Before we can start using Ibis we need to install it. We can do this by running the following command. Be mindful that you also install the dependencies that you need. In this case we're installing the polars, duckdb and pandas dependencies as well.

python -m pip install 'ibis-framework[polars,duckdb,pandas]'

If you want to follow along with the course you will also need to download the same dataset, you can do that from a notebook by running this command:

! wget https://calmcode.io/static/data/birthdays.csv

Once everything is installed we can start running some code, but to enchange the experience in the notebook we recommend seting the interactive option to True. This will make sure that the output of the Ibis queries is rendered in a more readable way.

import ibis

ibis.options.interactive = True

Demo

As a first demo, let's read the birthday dataset with two of our backends.
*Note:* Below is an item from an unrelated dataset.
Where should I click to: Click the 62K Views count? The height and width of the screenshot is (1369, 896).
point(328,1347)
con_polars = ibis.polars.connect()
tbl_polars = con_polars.read_csv("birthdays.csv")

con_duckdb = ibis.duckdb.connect()
tbl_duckdb = con_duckdb.read_csv("birthdays.csv")
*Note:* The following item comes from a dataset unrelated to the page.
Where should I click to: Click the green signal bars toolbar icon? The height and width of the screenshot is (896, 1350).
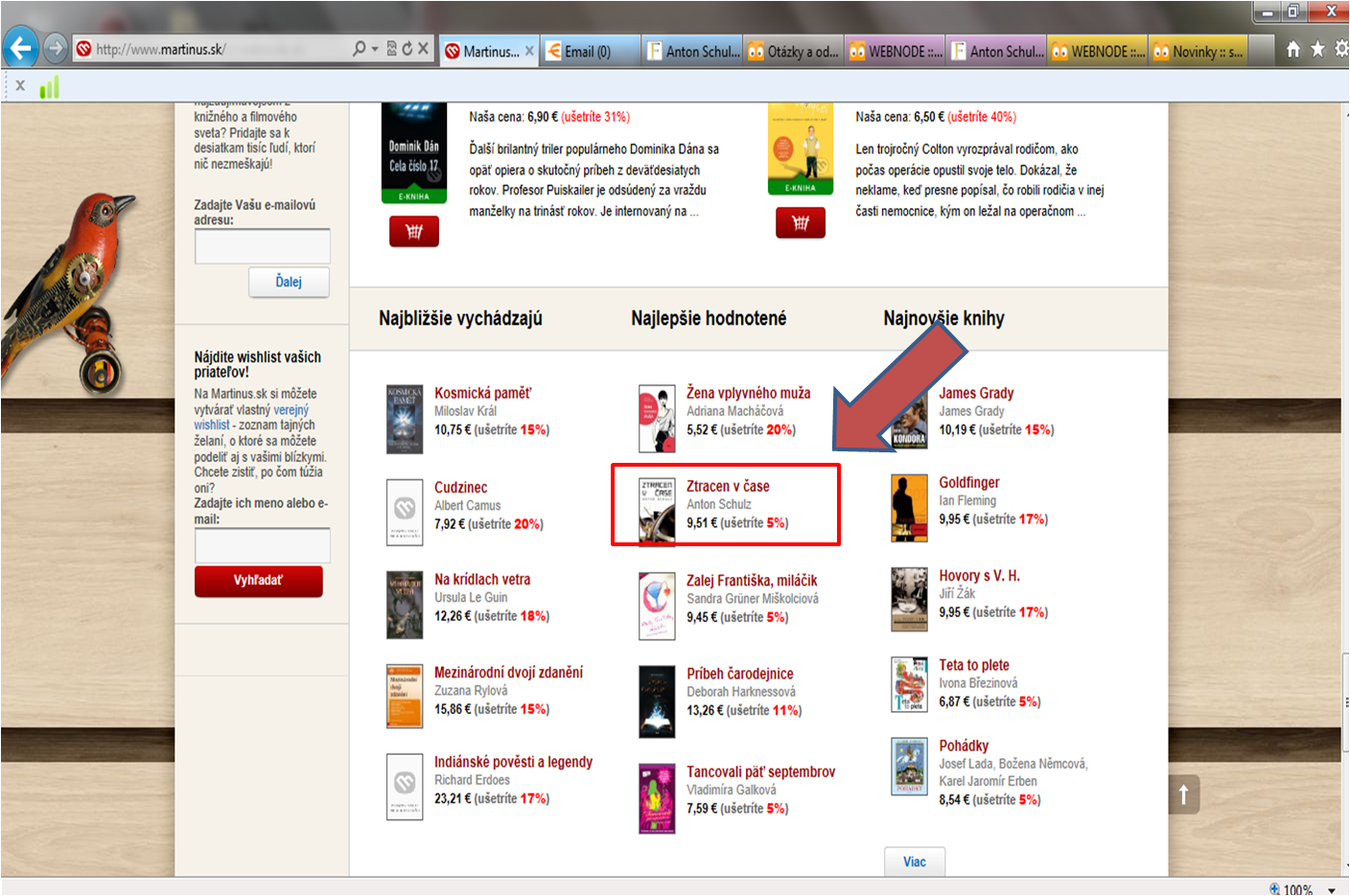click(50, 87)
This code sets up two connections first. One connection represents a polars backend while the other one points to a DuckDB backend. Both of these connections can load a csv file and return a table object. The cool thing here is that you can write code that run on these table without worrying about the backend under the hood.

def set_types(dataf):
    return dataf.mutate(dataf.date.to_date("%Y-%m-%d").name('date'))

def counter(dataf, *args):
    return (
        dataf
         .group_by(args)
         .agg(
             dataf.births.sum().name('sum'), 
             dataf.births.mean().name('mean')
         ).order_by(args)
    )

counter(tbl_duckdb, 'date')
counter(tbl_polars, 'date')

The counter-function can accept a Ibis table. No matter what backend, it will do an aggregation. That's great because it means that you no longer have to concern yourself with the backend and can focus on the data manipulation itself.